Emmanuel Macron se rend, jeudi, en Serbie pour une visite durant laquelle Paris et Belgrade espèrent finaliser la vente de douze avions de combat Rafale à ce pays des Balkans. Les discussions porteront également sur la candidature de la Serbie à l’Union européenne, malgré ses relations persistantes avec Moscou en dépit du conflit en Ukraine.

Le président français Emmanuel Macron se rend jeudi en Serbie pour une visite de deux jours au cours de laquelle Paris et Belgrade comptent conclure la vente de douze avions de combat français Rafale à ce pays des Balkans qui conserve des liens amicaux avec la Russie.

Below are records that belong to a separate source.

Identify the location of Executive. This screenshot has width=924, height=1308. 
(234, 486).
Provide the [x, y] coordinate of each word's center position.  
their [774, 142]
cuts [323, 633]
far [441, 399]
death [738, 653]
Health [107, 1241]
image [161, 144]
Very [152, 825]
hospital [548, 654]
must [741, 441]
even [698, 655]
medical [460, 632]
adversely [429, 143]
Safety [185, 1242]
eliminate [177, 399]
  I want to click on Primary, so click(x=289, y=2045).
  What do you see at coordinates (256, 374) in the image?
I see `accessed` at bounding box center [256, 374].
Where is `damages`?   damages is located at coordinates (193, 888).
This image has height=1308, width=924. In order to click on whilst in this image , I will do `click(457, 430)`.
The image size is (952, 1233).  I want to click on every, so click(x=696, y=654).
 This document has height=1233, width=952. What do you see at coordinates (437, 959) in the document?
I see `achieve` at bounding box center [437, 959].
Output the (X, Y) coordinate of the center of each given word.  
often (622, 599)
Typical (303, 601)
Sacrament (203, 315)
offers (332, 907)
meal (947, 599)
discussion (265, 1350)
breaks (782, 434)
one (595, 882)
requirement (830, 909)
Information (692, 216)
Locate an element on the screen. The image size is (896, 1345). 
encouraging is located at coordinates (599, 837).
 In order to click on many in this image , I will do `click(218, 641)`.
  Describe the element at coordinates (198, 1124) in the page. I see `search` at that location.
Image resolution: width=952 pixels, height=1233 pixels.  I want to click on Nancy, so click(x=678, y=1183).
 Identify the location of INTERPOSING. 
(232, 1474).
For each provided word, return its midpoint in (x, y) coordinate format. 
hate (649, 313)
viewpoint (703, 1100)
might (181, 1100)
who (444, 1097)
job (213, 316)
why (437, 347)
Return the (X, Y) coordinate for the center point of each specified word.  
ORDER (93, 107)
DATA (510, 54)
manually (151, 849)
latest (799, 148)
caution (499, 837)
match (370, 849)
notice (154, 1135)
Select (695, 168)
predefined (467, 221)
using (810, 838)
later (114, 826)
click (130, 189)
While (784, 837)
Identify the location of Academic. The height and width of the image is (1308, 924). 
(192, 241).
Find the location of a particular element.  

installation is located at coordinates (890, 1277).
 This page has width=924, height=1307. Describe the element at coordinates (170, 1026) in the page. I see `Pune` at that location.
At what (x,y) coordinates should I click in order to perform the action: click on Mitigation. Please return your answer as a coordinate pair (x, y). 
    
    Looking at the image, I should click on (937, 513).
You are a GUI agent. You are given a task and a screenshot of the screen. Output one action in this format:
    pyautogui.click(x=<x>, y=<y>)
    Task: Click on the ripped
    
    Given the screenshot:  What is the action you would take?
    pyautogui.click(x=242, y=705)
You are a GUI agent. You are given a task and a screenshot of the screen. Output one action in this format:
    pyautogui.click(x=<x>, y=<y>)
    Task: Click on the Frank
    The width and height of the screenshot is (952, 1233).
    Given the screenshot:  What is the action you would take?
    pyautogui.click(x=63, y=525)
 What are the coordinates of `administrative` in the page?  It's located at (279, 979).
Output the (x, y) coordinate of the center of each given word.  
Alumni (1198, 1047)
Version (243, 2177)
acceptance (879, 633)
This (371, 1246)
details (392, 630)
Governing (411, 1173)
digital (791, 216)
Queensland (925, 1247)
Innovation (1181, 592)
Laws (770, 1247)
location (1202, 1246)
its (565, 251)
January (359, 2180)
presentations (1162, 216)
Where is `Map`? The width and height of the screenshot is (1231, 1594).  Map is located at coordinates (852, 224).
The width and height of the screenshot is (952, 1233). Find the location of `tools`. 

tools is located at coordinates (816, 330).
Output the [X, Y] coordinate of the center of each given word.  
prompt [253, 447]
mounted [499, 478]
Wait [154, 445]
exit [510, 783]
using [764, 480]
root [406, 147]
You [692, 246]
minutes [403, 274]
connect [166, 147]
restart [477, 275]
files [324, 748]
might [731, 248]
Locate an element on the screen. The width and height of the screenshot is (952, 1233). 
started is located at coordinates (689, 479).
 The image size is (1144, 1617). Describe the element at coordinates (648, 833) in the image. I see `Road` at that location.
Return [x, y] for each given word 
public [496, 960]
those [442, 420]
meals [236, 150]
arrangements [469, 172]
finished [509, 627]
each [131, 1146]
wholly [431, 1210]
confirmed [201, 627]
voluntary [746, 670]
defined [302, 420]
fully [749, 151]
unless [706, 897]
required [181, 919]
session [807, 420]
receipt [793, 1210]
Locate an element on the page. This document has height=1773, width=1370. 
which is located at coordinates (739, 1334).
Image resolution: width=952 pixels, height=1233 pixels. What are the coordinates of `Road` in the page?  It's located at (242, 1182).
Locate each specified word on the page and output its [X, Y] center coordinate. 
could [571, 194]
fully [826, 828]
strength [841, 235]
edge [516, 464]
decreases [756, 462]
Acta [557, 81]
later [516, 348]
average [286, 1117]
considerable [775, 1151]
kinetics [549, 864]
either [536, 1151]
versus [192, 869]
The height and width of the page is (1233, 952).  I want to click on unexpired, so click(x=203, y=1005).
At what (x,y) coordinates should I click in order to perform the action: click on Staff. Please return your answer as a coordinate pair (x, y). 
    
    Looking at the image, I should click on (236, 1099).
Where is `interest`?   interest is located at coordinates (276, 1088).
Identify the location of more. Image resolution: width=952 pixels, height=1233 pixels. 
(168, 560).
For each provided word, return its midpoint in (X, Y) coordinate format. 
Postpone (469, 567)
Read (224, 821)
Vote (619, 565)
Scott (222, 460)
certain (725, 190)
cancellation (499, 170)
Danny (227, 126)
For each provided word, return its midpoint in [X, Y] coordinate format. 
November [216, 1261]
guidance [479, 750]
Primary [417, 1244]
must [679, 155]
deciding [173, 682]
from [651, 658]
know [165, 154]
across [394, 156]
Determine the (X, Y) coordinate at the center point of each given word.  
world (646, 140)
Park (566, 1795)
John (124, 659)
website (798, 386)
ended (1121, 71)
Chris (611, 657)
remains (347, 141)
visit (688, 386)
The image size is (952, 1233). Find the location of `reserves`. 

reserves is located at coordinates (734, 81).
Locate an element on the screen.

Dans un entretien accordé mercredi à l’AFP, le président serbe Aleksandar Vucic s’est montré optimiste sur la signature de cet "énorme contrat". "La Serbie pourrait devenir un membre du Club Rafale", s’est-il réjoui.

Il avait par le passé laissé entendre que son pays était prêt à débourser trois milliards d’euros.

L’Élysée a confirmé à des journalistes avoir bon "espoir" que les négociations avec le groupe Dassault aboutissent à l’occasion de la visite du président français.

La question est sensible: Belgrade, qui espère adhérer un jour à l’Union européenne, maintient des relations avec Moscou malgré l’invasion de l’Ukraine et n’a pas imposé de sanctions à la Russie depuis le début de la guerre en 2022.

Auprès de l’AFP, le président Vucic a plaidé que la quasi-totalité des "avions intercepteurs" serbes et "l’ensemble" des "avions de combat venaient de Russie". "Nous devons évoluer, changer nos habitudes et tout le reste afin de préparer notre armée", a-t-il déclaré.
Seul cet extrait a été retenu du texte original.